The second reality this study accents and other studies have ignored is the centrality of diplomacy in the Vietnam War. The outcome of the war-and of the Vietnamese Revolution-was not determined on the battlefield but at the negotiating table. There, conditions were created and the stage was set for the conclusion of the war. The Paris Agreement changed the balance of forces in the South as it precipitated the completion of the American withdrawal and permitted North Vietnamese troops to remain. The fall of Saigon occurred in the propitious context created by the agreement; this study explains how that came about.

Chapters 1 and 2 describe the diplomatic situation from the Tet Offensive of 1968 to the middle of 1972, during which time the peace negotiations made no consequential progress because neither side was willing to compromise on substantive issues. In mid-1972, however, the discussions entered a new phase that lasted seven months and produced the agreement that Kissinger announced the signing of in January 1973. That period is the body of the study, Chapters 3 through 6. Despite temporary ups and downs, the negotiations throughout this time were sustained and ultimately fruitful due to the determination of both sides, finally, to obtain an agreement. In fact, by late 1972, signing an agreement had become an end in itself for both Washington and Hanoi. Chapter 7 considers the last round of negotiations in January 1973 and the finalization of the agreement and includes a discussion of Nixon's efforts to get South Vietnamese president Nguyen Van Thieu to accept the agreement, which compromised South Vietnamese interests, as Thieu clearly understood. The epilogue summarizes the consequences of the accords, especially their breakdown in South Vietnam, considers the fall of Saigon in 1975, and assesses fundamental aspects of North Vietnamese-American diplomacy.

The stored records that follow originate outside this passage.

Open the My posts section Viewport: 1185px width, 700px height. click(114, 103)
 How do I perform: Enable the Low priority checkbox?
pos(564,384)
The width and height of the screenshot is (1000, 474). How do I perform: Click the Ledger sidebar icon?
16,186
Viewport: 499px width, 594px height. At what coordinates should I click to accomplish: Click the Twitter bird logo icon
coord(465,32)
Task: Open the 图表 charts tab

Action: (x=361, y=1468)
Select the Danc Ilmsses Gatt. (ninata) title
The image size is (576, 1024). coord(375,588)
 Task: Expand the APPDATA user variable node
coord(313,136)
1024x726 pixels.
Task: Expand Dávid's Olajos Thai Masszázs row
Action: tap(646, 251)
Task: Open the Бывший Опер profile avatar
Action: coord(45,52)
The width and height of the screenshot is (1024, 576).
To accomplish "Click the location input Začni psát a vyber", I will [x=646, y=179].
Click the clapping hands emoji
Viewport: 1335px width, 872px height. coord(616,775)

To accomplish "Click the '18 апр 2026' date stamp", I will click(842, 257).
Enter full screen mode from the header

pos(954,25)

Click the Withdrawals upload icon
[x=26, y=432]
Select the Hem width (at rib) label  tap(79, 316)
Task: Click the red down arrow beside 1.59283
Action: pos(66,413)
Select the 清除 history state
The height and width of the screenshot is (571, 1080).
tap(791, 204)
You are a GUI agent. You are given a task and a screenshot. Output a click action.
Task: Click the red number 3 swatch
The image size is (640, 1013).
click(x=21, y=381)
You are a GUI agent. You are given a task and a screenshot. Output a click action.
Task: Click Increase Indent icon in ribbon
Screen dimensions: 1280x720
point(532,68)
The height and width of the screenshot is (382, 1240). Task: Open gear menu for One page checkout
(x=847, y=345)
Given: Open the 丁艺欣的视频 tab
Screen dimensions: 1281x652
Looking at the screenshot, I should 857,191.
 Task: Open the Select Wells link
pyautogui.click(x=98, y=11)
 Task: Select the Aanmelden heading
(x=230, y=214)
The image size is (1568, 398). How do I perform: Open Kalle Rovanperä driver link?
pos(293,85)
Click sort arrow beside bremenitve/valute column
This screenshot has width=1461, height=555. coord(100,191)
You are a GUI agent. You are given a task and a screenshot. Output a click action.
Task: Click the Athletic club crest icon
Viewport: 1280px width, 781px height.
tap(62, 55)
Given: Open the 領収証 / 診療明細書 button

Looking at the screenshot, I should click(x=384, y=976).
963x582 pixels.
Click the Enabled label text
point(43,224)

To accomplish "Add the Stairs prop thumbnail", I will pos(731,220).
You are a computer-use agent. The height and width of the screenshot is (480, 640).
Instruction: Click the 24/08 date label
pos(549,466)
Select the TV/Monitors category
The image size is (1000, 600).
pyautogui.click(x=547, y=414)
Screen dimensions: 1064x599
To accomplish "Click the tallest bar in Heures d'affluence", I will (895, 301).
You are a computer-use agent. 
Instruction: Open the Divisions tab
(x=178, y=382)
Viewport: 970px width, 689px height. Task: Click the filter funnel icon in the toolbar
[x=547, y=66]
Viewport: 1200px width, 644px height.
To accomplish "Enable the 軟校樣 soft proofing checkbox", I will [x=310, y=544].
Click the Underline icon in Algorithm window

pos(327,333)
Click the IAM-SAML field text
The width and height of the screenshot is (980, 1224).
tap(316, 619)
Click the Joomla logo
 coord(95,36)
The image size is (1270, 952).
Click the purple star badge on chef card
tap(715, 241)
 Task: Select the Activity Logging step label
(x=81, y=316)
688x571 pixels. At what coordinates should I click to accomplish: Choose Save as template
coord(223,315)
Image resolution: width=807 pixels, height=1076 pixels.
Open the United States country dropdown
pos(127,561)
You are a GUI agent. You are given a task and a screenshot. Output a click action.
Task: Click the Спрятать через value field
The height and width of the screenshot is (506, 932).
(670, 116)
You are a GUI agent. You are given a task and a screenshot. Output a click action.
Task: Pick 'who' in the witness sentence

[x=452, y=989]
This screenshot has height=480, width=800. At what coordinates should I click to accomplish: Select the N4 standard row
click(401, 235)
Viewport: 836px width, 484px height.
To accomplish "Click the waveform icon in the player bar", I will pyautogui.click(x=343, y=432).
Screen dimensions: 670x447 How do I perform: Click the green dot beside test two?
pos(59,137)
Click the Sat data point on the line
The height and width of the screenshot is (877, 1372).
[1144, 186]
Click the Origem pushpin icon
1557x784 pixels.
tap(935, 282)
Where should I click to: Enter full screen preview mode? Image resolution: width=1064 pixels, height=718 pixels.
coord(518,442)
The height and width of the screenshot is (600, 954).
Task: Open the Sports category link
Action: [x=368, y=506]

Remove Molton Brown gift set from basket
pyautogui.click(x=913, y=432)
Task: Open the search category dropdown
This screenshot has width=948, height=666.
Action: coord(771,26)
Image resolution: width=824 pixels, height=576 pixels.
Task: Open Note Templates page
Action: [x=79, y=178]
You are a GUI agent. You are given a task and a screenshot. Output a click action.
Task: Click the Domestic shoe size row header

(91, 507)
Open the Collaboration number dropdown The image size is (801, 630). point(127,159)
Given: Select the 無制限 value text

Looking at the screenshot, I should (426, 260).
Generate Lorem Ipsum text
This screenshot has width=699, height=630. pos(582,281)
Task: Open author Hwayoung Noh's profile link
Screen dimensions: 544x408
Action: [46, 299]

This study does not consider the semipublic talks that paralleled the private negotiations. Begun in 1968, attended by all four factions, and continued until the signing of the Paris Agreement, these talks were largely cosmetic and conducted mainly for propaganda purposes. They captured media attention but contributed nothing to the final agreement.

Note on Translations and Vietnamese Names

Translations from French and Vietnamese are my own. For the sake of clarity, I have excluded all Vietnamese diacritical marks. As is standard in Vietnam, Vietnamese personal names are used where the entire name is not. In Vietnamese, the personal name is last. For example, Le Duc Tho (surname "Le") is "Tho." Exceptions to the rule include Ho Chi Minh, commonly called "Ho," and Le Duan and Truong Chinh, who are always referred to by their full names.

Note on Chinese Words

All Chinese words, including personal and geographical names, are in Pinying, unless they appear as part of a quotation, in which case the original wording was kept.

(Continues...)



Excerpted from A Bitter Peace by Pierre Asselin Copyright © 2002 by University of North Carolina Press. Excerpted by permission.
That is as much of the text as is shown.